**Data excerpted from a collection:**
- - - - -
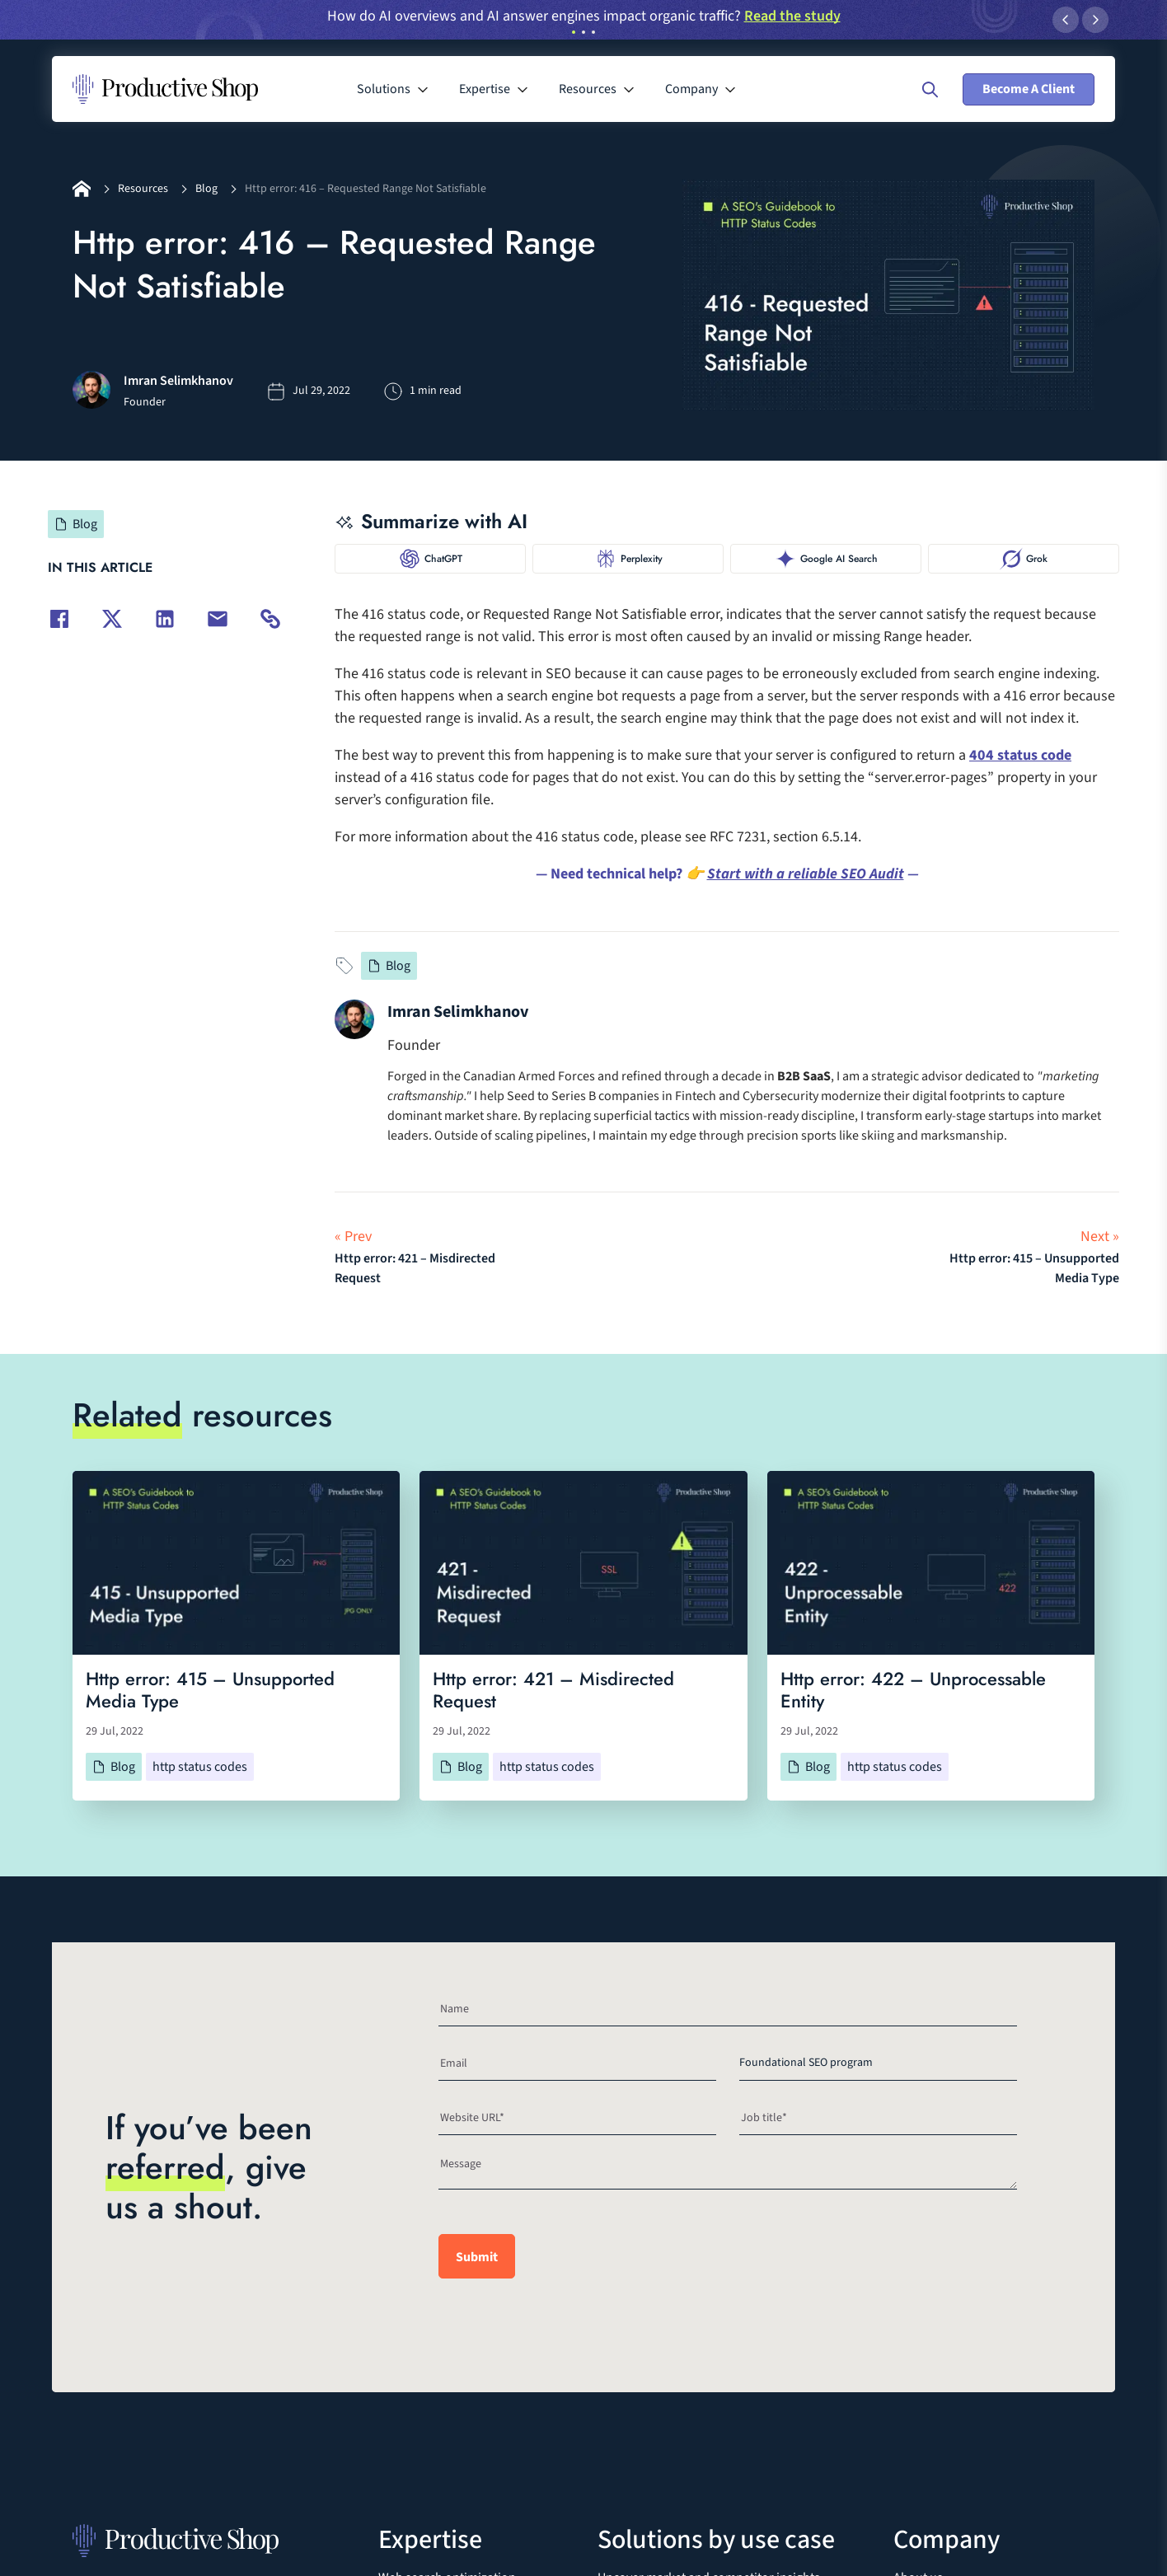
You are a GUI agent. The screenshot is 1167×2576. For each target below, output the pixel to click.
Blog (206, 188)
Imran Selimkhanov (457, 1011)
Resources (143, 188)
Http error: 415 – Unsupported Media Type (210, 1690)
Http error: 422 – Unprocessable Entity (913, 1690)
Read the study (792, 16)
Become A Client (1028, 89)
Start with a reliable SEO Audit (805, 874)
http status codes (199, 1767)
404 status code (1020, 755)
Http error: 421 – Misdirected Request (553, 1690)
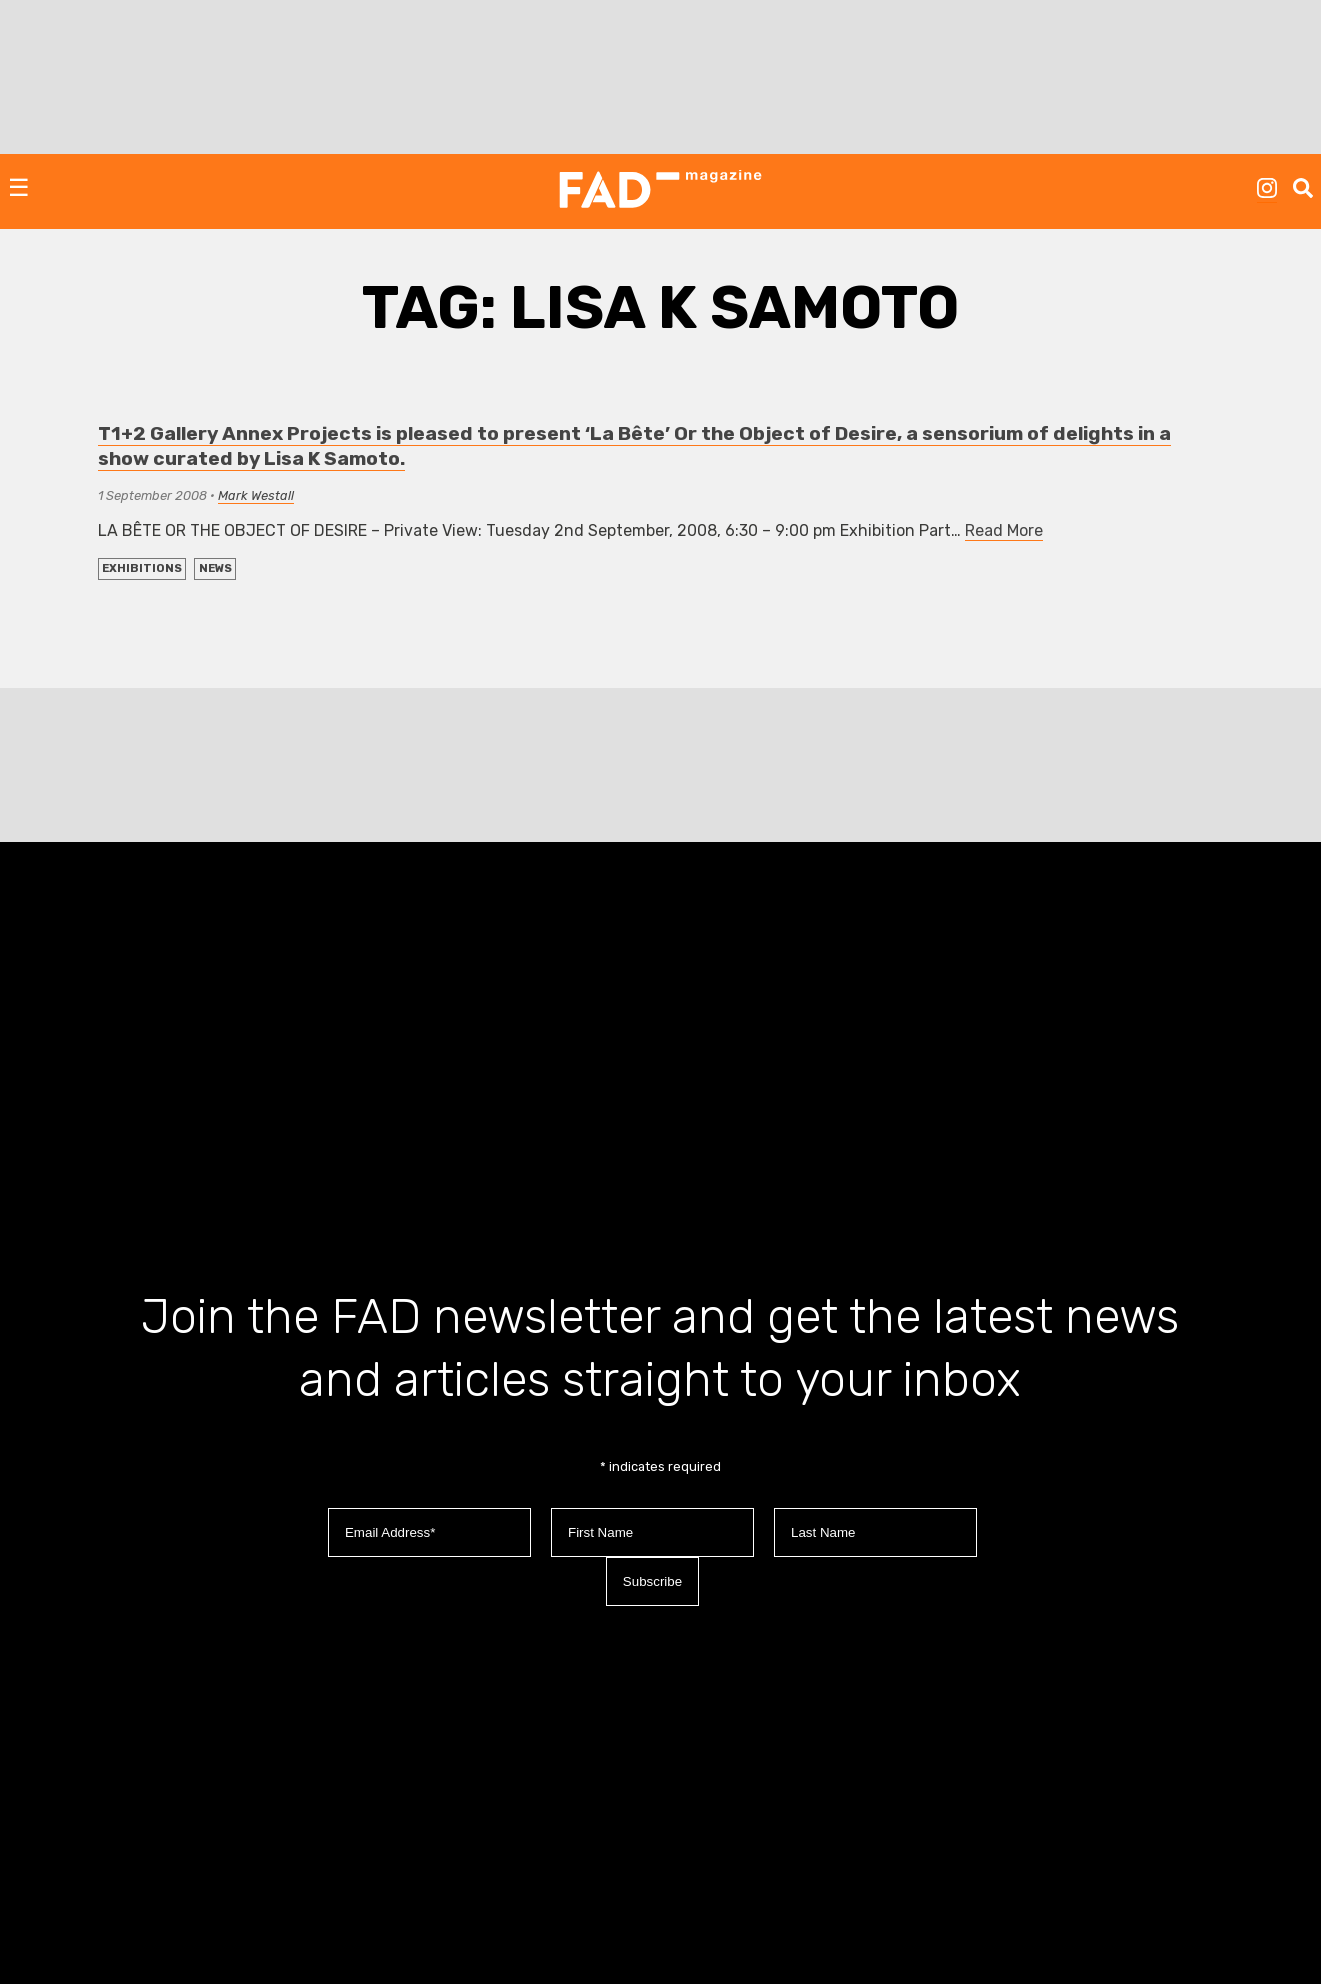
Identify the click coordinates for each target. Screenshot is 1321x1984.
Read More (1004, 530)
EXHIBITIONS (142, 568)
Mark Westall (256, 495)
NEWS (215, 568)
- - - - -
Starting with the first line of the data and going on through the line that contains "http status codes (199, 1767)", render those lines as a numbered list, with blank lines dropped. Leave the pictures out of your answer.

1. You are a GUI agent. The screenshot is 1167×2576. For each target below, output the pixel to click.
2. Blog (206, 188)
3. Imran Selimkhanov (457, 1011)
4. Resources (143, 188)
5. Http error: 415 – Unsupported Media Type (210, 1690)
6. Http error: 422 – Unprocessable Entity (913, 1690)
7. Read the study (792, 16)
8. Become A Client (1028, 89)
9. Start with a reliable SEO Audit (805, 874)
10. http status codes (199, 1767)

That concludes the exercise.